The performances of the three works were tidy and convincing, if a bit safe at times. On a few occasions, one couldn’t help feeling that some podium direction would have contributed more secure balances and ensemble.

Bach’s concertos were likely intended for performance without a conductor, and concertmaster Jeremy Black’s superb playing and leadership of the ensemble left nothing to be desired in the Concerto for Oboe and Violin in C minor.

Black and oboist Anne Bach were perfectly synchronized and stylishly elegant in a brisk reading of the opening Allegro. Their passagework was polished and exacting, seamlessly integrating with the small string ensemble and harpsichordist Stephen Alltop. While forward momentum was the clear priority, Black allowed for the occasional slight pullback in tempo at essential road markers.

The soloists chose a sensibly moderate tempo for the Adagio, and their lyrical playing evoked a tender, operatic duo. Their shapely rendering was more than enough to compensate for accompanying pizzicato balances that skewed heavier toward the lower strings. The finale brought a return to the ebullience of the opening movement, with violin pyrotechnics tossed off by Black with nary a hitch.

Gustav Holst’s principal employer for much of his career was the St. Paul’s Girl’s School in west London, where he was appointed director of music early in the 20th century. The first piece he composed in his new post was the compact confection St. Paul’s Suite for strings, a work intended for and most often performed today by student ensembles.

It wouldn’t be an English suite without a Jig, and Black led the opening movement in a sleek performance that nevertheless needed more idiomatic swagger and bite. The outer sections of the second movement evoked a tasteful parlor waltz accompanied by lacy, demure ostinatos in the appropriately bashful second violins.

The solo lines of Black and violist Yoshihiko Nakano in the “Intermezzo” were lovingly sculpted after some misaligned pizzicatos in the opening tutti. Black was able to elicit more vigor from his forces in his urgent account of the finale, a mash-up of the English folk-tunes “Dargason” and “Greensleeves.”

The folk motif continued in a loving account of that most favored bit of Americana, Aaron Copland’s Appalachian Spring, in the original  chamber version for 13 instruments. Conceived as a ballet for Martha Graham, the composer was obliged to reduce the scoring to fit the musicians in a small space at the Library of Congress for the premiere.

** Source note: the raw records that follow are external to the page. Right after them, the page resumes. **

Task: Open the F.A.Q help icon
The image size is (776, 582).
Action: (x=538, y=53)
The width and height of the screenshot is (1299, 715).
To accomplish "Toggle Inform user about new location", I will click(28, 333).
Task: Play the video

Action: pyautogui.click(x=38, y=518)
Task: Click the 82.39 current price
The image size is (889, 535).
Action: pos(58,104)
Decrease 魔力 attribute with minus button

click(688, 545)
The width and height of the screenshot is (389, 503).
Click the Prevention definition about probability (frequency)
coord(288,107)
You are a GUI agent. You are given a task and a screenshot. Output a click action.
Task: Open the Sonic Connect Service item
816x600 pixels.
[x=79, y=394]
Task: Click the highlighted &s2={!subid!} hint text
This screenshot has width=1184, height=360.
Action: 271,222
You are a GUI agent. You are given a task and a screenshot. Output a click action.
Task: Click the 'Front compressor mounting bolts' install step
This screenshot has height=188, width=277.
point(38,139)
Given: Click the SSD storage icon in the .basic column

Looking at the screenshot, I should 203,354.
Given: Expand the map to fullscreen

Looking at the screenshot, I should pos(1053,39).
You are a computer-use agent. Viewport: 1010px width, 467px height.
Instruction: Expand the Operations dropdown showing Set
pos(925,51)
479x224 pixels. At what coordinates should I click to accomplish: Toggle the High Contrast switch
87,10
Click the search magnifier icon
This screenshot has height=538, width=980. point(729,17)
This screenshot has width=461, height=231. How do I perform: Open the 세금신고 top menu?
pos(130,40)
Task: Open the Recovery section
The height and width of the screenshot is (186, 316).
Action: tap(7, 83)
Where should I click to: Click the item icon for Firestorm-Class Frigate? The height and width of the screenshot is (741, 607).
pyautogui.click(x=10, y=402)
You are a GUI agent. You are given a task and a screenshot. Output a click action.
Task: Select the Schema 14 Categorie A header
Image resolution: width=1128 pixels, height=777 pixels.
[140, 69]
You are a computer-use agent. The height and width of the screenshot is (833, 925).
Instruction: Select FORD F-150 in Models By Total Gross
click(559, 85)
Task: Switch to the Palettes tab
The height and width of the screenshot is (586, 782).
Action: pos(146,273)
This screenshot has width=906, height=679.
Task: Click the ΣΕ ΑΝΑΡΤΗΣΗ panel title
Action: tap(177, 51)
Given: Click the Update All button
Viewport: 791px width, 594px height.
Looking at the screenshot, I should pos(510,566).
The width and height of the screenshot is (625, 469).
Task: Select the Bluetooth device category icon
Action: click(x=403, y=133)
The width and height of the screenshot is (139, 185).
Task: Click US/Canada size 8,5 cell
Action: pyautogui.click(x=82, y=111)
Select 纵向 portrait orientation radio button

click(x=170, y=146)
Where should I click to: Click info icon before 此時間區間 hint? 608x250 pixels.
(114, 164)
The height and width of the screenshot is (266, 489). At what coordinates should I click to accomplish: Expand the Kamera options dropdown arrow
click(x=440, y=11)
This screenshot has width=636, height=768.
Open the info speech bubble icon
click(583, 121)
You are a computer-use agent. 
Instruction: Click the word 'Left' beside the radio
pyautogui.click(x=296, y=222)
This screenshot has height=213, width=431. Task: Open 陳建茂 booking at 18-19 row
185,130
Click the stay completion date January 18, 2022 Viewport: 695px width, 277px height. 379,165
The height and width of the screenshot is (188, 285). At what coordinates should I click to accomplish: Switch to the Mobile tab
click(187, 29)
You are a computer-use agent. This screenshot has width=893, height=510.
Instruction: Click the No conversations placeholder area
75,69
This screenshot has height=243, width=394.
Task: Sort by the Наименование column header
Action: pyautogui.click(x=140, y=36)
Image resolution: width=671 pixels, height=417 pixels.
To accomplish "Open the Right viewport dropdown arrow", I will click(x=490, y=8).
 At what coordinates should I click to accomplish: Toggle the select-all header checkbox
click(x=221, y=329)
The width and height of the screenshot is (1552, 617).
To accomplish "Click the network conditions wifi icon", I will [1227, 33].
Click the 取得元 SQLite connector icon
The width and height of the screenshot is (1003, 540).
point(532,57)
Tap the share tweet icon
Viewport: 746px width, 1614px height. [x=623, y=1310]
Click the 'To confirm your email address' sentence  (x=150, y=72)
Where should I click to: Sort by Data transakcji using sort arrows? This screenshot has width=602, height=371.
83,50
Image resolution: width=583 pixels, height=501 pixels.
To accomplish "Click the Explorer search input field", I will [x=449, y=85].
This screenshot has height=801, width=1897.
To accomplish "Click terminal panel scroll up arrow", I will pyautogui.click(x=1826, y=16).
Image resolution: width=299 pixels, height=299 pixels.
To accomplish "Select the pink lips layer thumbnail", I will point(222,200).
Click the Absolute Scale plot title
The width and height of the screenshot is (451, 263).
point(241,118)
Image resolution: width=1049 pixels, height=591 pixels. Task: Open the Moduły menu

The opening slow section introduces the characters bathed in simple, nostalgia-tinged lyricism. Bassoonist Eric Hall, flutist Jennifer Lawson, and clarinetist Dario Brignoli depicted the scene with warm, hushed hues. The burst of lively arpeggios in the strings was tightly realized, with nary a stumble even with Copland’s craggy, irregular meters. Brignoli was once again a standout in the passionate duo of the contented newlyweds. The next section, with its invocation of square dancing and country fiddling, was rhythmically rigorous if a bit prim.

Just as Holst dusted off a couple of famous tunes to close off St. Paul’s Suite, Copland composed five variations on “Simple Gifts” near the end of his ballet, all the better to leave the audience humming on their way to the exits. The three principal winds once again excelled, and pianist Andrea Swan punctuated their singing lines with brisk, scalar embellishments. Hushed, muted strings brought the memorable performance to a meditative conclusion.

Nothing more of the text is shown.